Selected excerpt:

Woman Seeks Third Chance to Prove Michael Jordan Fathered Her Child 5

About: Athletes

Michael Jordan and Lisa MiceliEarlier this year, basketball star Michael Jordan filed a civil lawsuit in Pennsylvania against Lisa Miceli, seeking to have Miceli permanently prohibited from contacting him, his family or his representatives. Miceli is allegedly Jordan’s former mistress and mother of a four year old son, whom she claims is Jordan’s. Jordan’s lawsuit argues that Miceli has violated a 2005 no-contact agreement by sending him and his attorneys hundreds of e-mails and voicemails, including some which were threatening or violent.

Miceli claims that she and Jordan had an intimate relationship from 1999 until 2003, when she became pregnant. She gave birth to a son in 2004. A paternity test conducted in 2004 ruled Jordan out as the child’s father. Jordan submitted to second paternity test in 2005, which again ruled him out as the father. Jordan agreed to take the second paternity test if Miceli agreed not to contact him again if the test indicated he was not the child’s father. It is this agreement that Jordan now claims Miceli violated.

Data below:
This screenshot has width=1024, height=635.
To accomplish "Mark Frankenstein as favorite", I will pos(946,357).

Exercises to complete:
a - Transcribe the part of the Michael Jordan article that runs from "About: Athletes" up to and including "threatening or violent.".
b - Answer these questions using the Michael Jordan article.
(i) In which state did Jordan file his civil lawsuit against Miceli?
(ii) In what year did Miceli give birth to her son?
(iii) In what year was the no-contact agreement made?
c - Translate this sentence from the Michael Jordan article into Spanish: "A paternity test conducted in 2004 ruled Jordan out as the child's father."

Responses by item number:
a -
About: Athletes

Michael Jordan and Lisa MiceliEarlier this year, basketball star Michael Jordan filed a civil lawsuit in Pennsylvania against Lisa Miceli, seeking to have Miceli permanently prohibited from contacting him, his family or his representatives. Miceli is allegedly Jordan’s former mistress and mother of a four year old son, whom she claims is Jordan’s. Jordan’s lawsuit argues that Miceli has violated a 2005 no-contact agreement by sending him and his attorneys hundreds of e-mails and voicemails, including some which were threatening or violent.

b -
(i) Pennsylvania
(ii) 2004
(iii) 2005

c - Una prueba de paternidad realizada en 2004 descartó a Jordan como padre del niño.